If a line in the data below holds the word "Money", copy it.

▸ **Items from a dataset**
= Beginning of Section =
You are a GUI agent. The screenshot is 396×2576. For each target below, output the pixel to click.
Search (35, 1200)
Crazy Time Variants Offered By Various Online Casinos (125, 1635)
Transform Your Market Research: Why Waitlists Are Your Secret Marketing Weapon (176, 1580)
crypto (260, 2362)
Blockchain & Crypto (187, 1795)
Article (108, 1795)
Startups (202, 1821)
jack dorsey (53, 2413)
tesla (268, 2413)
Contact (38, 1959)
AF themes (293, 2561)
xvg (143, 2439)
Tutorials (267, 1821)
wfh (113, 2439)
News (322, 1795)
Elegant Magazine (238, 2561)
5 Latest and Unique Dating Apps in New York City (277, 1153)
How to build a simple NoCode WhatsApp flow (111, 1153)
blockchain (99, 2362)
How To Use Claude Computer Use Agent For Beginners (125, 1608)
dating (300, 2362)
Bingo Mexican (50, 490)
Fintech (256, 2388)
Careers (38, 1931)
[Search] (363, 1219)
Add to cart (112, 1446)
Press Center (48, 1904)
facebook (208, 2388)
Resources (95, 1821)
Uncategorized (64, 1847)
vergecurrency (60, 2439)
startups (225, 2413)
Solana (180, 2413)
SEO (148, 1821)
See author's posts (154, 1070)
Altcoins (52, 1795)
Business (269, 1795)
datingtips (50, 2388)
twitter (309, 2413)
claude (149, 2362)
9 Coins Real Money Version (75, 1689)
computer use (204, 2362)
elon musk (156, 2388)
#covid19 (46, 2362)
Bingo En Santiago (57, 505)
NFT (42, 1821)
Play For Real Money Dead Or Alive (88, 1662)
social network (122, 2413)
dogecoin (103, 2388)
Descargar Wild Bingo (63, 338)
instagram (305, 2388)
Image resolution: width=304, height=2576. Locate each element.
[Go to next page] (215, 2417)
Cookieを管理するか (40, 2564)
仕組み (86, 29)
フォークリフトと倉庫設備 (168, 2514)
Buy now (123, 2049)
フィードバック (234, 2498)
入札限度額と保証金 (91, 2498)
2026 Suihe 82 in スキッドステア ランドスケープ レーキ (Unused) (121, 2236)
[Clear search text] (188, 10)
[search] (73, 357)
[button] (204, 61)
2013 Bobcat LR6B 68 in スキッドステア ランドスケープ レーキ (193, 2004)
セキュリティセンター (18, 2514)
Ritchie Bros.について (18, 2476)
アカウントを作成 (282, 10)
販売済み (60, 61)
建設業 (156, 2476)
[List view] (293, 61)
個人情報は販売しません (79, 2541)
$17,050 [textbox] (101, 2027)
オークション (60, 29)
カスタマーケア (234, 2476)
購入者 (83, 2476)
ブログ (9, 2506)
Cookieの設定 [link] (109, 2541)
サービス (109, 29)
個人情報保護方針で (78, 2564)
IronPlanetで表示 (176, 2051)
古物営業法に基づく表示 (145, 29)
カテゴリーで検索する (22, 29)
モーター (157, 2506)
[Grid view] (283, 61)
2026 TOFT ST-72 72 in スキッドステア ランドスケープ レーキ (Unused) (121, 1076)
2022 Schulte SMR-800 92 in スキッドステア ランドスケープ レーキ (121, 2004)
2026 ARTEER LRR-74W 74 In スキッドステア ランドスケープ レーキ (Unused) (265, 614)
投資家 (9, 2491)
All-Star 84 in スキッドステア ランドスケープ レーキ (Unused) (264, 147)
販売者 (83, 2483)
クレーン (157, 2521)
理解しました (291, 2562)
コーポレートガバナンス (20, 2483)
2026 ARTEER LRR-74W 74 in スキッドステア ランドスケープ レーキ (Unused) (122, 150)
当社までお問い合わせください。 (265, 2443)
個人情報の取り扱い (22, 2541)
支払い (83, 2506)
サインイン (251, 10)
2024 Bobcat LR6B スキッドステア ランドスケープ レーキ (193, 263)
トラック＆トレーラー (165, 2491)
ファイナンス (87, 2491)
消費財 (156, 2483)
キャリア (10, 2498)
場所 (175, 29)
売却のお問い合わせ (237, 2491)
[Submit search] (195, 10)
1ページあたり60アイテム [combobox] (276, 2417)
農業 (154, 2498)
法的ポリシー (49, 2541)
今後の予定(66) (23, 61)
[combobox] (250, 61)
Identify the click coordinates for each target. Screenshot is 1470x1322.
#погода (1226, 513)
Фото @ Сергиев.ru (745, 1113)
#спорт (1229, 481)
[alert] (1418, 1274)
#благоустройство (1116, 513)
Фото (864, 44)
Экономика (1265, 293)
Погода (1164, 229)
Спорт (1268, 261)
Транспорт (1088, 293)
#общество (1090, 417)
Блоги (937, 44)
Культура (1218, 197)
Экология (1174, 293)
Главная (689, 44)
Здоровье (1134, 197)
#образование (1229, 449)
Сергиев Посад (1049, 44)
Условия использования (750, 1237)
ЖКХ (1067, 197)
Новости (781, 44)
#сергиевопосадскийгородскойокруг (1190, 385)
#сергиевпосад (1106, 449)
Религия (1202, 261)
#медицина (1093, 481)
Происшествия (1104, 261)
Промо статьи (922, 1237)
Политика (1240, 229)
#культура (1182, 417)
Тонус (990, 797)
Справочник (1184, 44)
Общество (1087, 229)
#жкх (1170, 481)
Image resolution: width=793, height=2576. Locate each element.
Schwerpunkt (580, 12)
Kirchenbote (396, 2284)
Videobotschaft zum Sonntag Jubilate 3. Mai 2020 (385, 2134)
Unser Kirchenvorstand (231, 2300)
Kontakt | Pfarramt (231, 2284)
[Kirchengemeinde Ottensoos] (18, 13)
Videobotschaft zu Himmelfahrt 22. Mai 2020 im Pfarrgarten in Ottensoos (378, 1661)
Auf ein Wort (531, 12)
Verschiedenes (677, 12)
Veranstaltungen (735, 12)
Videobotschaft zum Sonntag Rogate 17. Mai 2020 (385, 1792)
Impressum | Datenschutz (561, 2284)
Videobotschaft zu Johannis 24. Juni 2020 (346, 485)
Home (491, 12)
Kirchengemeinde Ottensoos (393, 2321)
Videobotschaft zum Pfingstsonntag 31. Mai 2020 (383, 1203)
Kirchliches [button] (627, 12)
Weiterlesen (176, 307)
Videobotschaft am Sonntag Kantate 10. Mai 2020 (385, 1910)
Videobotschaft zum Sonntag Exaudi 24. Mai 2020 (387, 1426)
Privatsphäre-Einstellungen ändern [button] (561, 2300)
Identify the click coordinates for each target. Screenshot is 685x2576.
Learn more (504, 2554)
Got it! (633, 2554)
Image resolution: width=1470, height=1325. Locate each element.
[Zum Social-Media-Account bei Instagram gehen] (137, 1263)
= End of Section =
▸ **Reply to the exercise**
9 Coins Real Money Version (75, 1689)
Play For Real Money Dead Or Alive (88, 1662)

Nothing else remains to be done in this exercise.